Also Multiple R-squared= 0.02704 which implies that only 2% of the variation in Sales is being explained by Variation in Adverstising variables indicating a low explanatory power of the model.
Also the F satistics is Not Significant indicating that the R squared (or the model) is NOT SIGNIFICANT
(c) Compute the residuals and draw a histogram of these residuals. What conclusion do you draw from this histogram?
resid<-residuals(fit)
resid
## 1 2 3 4 5 6
## -1.73199382 1.26800618 -1.70571870 0.94343122 -4.67944359 -1.70571870
## 7 8 9 10 11 12
## 2.24173107 -2.67944359 -0.05656878 2.56630603 -1.05656878 22.32055641
## 13 14 15 16 17 18
## 0.59258114 -3.05656878 0.59258114 -4.35486862 -4.03029366 -3.03029366
## 19 20
## 0.26800618 -2.70571870
hist(resid,probability= TRUE,breaks=12,col="steelblue")

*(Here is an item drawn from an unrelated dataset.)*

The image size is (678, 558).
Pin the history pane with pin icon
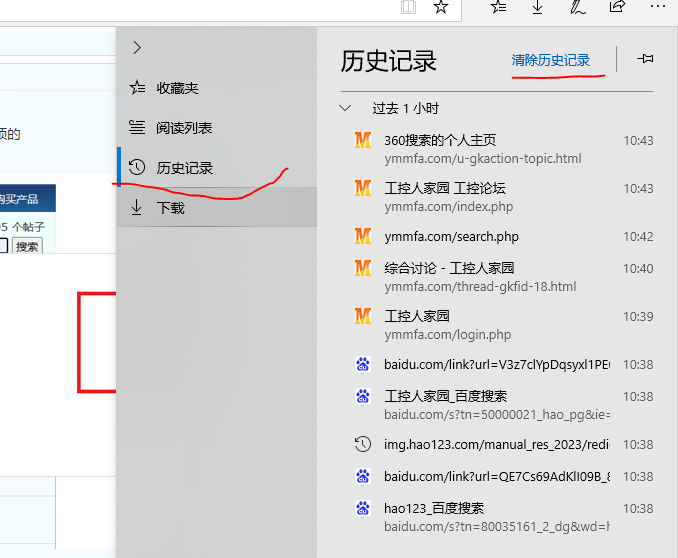coord(645,59)
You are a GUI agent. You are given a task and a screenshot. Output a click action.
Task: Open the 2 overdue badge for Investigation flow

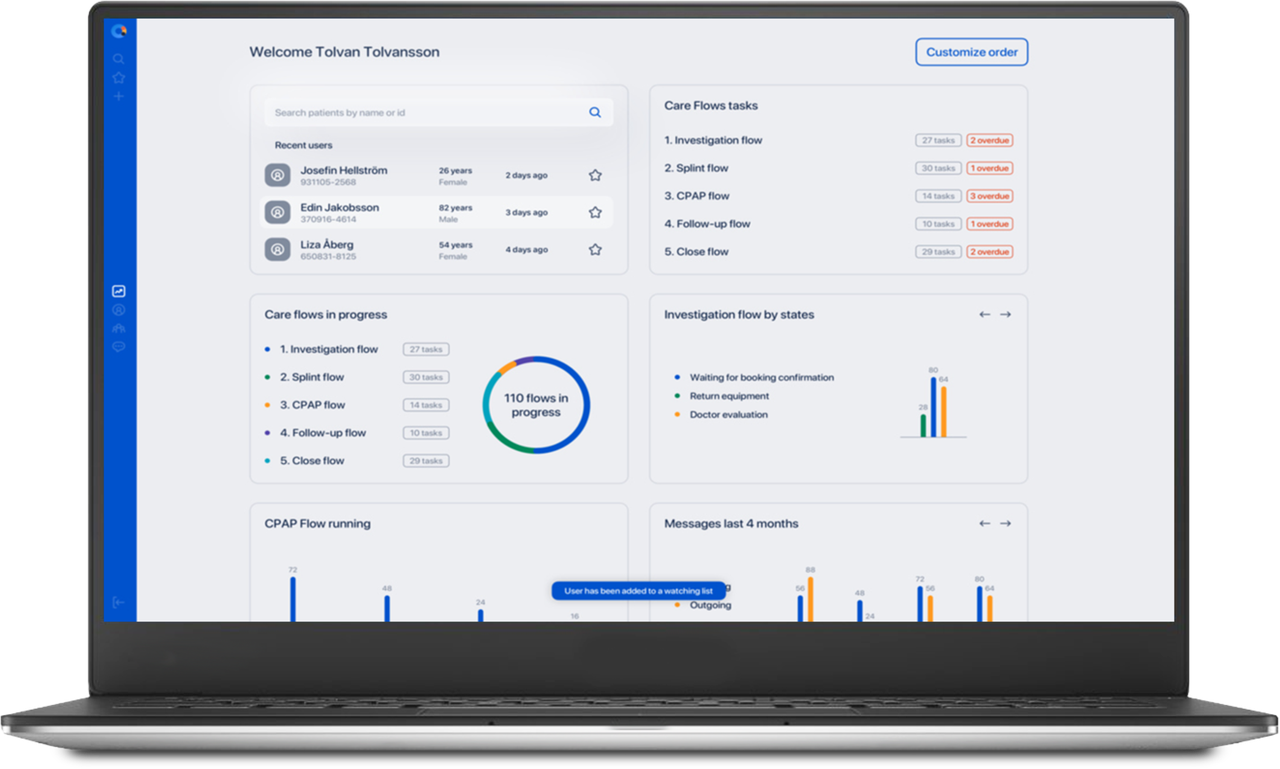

lines(density(resid),col="red",lwd=2)
From the plot of histogram of residuals, we see a very highly right skewed distribution with majority of values lying in the range of +5 & -5 and one extreme value (outlier) which is making the distribution highly right skewed (non-normal).
(d) Apparently, the regression result of part (b) is not satisfactory. Once you realize that the large residual corresponds to the week with opening hours during the evening, how would you proceed to get a more satisfactory regression model?
#lets find the outlier
which.max(SalesRound1$Sales)
## [1] 12
#The 12th obs is the outlier
#outlier value in terms of sales
SalesRound1$Sales[12]
## [1] 50
Since we have an extreme outlier which is falling way beyond the general cluster of the data, it seems prudent then to remove it.

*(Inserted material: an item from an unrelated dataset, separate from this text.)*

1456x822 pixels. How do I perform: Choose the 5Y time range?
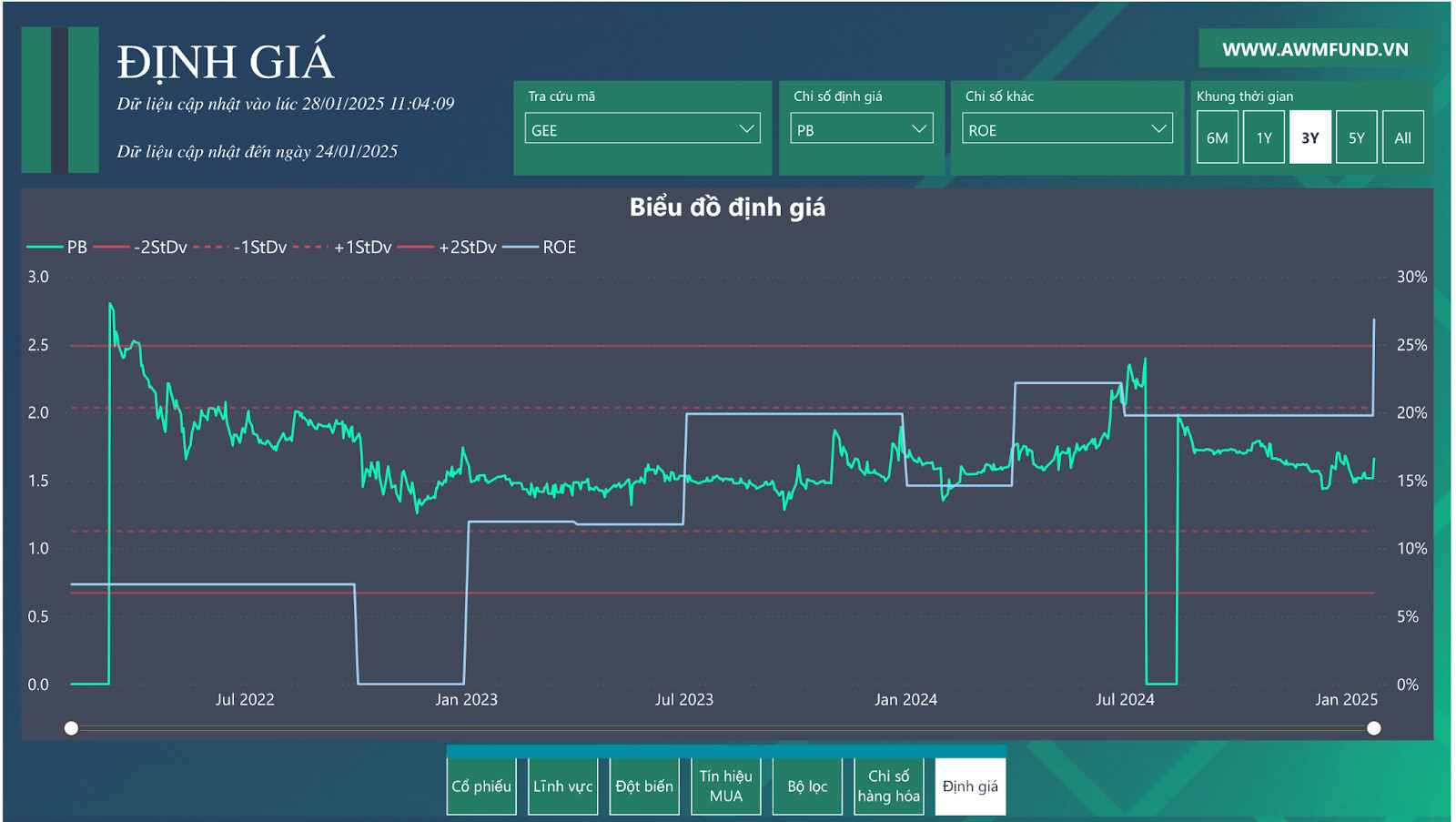1356,137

(e) Delete this special week from the sample and use the remaining 19 weeks to estimate the coefficients a and b in the simple regression model with sales as dependent variable and advertising as explanatory factor. Also compute the standard error and t-value of b. Is b significantly different from 0?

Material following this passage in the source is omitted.